Aeromonas infection is often associated with the history of exposure to water (fresh, brackish, sewage, even treated water), leech therapy or consumption of raw or semi-cooked seafood. However, nosocomial infection associated with hospital water sources has been reported. Presenting features are skin and soft tissue infection, gastroenteritis, sepsis – usually in patients with immunocompromised state (malignancy, drugs), hepatobiliary disease, diabetes mellitus.

Common Aeromonas infections are bacteremia, hepatobiliary tract infections, and soft tissue infections.

Bacteraemia

  • Associated with underlying illnesses such as immunocompromised state (malignancy, immunosuppressive drugs, neutropenia), hepatobiliary disease and diabetes mellitus.

  • The most common portal of entry into the bloodstream is the gastrointestinal tract.

  • Case fatality could be 25-60%

Biliary infection

  • Associated with biliary obstruction due to stone or malignancy.

  • Spontaneous bacterial peritonitis with high mortality (50%) has also been reported.

Skin and soft tissue infection

  • Localised infections like furunculosis or cellulitis to

  • Severe infections like necrotising fasciitis, osteomyelitis and myonecrosis. Necrotising fasciitis could be monomicrobial, aggressive, and life-threatening.

  • Aeromonas burn infection, associated with a history of water immersion, has also been reported.


  • The skin and soft tissue infection are associated with a history of exposure to water environments like salt water, fresh water, aquarium, koi pond. It has also been associated with leech therapy.

  • Usually, the localised infection is seen in immunocompetent patients and more severe disease in immunocompromised patients, but exceptions are not uncommon.

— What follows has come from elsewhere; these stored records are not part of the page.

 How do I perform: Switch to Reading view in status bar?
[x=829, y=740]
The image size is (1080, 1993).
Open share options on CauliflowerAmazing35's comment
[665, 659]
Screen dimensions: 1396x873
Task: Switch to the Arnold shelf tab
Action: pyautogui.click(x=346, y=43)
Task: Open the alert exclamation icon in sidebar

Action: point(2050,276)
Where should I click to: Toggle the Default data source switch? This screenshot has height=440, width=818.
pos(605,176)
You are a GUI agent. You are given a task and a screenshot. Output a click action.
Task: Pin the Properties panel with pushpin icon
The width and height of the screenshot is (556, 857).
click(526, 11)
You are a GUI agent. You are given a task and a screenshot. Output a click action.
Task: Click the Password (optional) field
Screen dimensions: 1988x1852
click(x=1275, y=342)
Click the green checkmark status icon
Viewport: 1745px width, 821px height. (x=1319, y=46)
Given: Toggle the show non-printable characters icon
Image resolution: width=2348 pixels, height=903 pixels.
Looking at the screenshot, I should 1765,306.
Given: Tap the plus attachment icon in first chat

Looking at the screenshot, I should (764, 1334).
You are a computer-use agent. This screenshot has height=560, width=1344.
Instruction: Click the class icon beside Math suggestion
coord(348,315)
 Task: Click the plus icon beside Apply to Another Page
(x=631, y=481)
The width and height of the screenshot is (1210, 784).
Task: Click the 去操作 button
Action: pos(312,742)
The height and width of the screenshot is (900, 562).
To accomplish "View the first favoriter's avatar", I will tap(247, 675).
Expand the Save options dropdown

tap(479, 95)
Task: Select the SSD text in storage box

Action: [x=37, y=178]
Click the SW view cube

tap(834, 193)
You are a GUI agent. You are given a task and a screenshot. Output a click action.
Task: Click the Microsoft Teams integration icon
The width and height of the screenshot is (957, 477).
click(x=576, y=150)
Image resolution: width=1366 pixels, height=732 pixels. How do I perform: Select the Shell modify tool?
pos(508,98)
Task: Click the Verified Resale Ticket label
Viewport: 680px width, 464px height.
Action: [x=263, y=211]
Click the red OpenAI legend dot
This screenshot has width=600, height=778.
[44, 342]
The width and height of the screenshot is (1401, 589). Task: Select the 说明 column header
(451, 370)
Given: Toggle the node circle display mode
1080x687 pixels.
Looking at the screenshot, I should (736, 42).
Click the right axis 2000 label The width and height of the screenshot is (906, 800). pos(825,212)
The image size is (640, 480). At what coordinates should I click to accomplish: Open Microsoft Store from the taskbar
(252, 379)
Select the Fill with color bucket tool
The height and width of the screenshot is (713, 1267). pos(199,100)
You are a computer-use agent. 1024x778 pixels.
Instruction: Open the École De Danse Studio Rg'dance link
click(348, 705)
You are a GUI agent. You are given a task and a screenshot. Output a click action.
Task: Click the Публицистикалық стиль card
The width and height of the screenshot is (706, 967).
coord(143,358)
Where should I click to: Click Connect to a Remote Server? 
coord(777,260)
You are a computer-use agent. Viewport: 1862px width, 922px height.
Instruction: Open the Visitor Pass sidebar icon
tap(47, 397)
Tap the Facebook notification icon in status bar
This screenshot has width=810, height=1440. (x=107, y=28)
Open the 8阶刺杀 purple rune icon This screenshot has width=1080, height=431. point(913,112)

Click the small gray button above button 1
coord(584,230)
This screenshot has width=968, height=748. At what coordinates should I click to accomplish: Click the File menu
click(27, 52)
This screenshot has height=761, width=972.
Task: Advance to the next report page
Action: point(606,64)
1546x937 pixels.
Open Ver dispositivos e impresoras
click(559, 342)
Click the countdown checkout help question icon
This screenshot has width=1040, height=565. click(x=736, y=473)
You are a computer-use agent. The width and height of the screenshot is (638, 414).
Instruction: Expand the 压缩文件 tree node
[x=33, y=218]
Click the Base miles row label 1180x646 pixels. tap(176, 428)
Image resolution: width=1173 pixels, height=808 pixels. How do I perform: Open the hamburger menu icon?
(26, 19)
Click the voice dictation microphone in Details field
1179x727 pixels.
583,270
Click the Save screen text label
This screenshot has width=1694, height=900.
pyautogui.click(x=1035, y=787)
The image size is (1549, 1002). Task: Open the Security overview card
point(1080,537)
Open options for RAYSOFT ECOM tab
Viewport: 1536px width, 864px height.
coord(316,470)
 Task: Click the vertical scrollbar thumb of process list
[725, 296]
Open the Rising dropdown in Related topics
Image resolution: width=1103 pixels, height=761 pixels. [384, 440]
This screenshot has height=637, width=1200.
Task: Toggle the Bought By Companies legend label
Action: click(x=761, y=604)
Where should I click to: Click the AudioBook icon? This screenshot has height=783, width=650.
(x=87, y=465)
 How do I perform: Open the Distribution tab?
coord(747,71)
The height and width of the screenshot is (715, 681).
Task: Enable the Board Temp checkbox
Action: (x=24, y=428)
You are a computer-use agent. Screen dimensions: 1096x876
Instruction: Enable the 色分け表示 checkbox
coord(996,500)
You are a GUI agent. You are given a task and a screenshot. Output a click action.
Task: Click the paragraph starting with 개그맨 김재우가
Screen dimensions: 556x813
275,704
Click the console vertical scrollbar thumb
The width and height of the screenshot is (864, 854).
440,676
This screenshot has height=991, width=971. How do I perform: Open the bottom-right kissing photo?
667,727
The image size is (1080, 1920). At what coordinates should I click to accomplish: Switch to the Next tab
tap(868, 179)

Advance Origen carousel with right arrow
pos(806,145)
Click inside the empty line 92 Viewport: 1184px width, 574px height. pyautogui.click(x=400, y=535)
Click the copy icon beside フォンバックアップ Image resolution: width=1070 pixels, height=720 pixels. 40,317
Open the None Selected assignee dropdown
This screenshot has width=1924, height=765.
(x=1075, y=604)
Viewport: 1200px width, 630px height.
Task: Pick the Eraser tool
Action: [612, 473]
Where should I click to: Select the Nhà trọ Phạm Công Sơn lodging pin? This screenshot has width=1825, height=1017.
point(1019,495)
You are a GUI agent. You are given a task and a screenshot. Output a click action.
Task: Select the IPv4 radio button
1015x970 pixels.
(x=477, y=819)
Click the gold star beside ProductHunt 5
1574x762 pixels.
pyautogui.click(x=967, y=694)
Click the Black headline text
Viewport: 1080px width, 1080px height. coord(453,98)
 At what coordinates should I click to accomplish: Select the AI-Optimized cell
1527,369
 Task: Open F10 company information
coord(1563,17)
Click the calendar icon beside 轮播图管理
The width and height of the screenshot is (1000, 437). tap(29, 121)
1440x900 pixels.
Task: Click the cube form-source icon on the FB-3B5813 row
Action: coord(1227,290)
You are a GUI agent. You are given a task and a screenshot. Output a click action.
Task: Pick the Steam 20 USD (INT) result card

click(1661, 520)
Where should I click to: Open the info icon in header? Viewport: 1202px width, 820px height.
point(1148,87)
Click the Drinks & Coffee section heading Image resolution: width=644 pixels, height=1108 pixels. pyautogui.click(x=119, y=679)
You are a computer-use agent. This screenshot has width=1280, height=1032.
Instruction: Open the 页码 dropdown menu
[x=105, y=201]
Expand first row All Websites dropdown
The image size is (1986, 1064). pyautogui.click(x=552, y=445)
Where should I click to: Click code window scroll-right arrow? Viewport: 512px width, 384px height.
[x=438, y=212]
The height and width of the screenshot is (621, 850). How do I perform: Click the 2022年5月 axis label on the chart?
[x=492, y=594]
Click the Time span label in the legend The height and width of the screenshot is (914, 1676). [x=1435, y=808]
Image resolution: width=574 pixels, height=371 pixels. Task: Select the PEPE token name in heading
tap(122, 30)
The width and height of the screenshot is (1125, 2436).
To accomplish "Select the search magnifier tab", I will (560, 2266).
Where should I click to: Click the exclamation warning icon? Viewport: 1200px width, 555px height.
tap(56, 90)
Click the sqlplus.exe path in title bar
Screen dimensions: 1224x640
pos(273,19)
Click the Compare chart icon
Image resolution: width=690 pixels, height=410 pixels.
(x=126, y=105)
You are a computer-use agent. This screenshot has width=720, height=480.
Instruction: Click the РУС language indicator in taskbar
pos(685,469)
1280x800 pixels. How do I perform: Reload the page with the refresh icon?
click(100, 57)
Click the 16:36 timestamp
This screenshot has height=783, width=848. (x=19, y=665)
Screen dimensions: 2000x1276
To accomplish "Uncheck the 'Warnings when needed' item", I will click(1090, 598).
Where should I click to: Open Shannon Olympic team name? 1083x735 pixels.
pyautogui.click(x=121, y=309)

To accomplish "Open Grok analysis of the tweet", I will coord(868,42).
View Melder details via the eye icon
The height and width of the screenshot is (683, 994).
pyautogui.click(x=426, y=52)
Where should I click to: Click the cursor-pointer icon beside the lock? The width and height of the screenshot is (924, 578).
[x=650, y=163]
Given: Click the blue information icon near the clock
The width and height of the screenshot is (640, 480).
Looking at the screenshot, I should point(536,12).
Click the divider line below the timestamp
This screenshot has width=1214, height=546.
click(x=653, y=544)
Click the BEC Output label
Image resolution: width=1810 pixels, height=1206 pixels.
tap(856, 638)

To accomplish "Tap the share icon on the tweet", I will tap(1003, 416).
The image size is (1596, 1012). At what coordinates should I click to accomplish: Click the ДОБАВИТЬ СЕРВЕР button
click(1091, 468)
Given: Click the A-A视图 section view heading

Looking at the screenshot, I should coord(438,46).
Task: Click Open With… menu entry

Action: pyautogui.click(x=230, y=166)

Gastrointestinal infection

  • The role of Aeromonas in gastrointestinal illness is debatable. It has been isolated from patients with various types of diarrhoeal illness – acute watery diarrhoea, travellers diarrhoea, chronic diarrhoea, dysentery, but whether they are the pathogen, has not been conclusively proven.

  • The disease is often self-limiting, but complications like haemolytic uraemic syndrome have been reported.

Other infections caused by Aeromonas are – pneumonia, especially associated with malignancy and drowning; eye infection like contact lens associated keratitis; and genitourinary infection.

Virulence

Some Aeromonas are more virulent (A. dhakensis, A. hydrophila, or A. veronii) than others (A. caviae). Virulence factors are haemolysin, aerolysin, type III secretion system, siderophore, endotoxin, haemagglutinin etc.

Treatment

Aeromonas is usually susceptible to 3rd or 4th generation cephalosporins, fluoroquinolone, cotrimoxazole, aminoglycosides, carbapenems, chloramphenicol.

Gastroenteritis is usually self-limiting and may not need treatment.

Cotrimoxazole or quinolones could be used for treatment. 3rd/4th gen cephalosporins are also used.

Serious infection like necrotising fasciitis may need combination of two antibiotics.

Beta-lactamase produced by Aeromonas spp.

Aeromonas produces both chromosomal and plasmid or integron mediated beta-lactamases.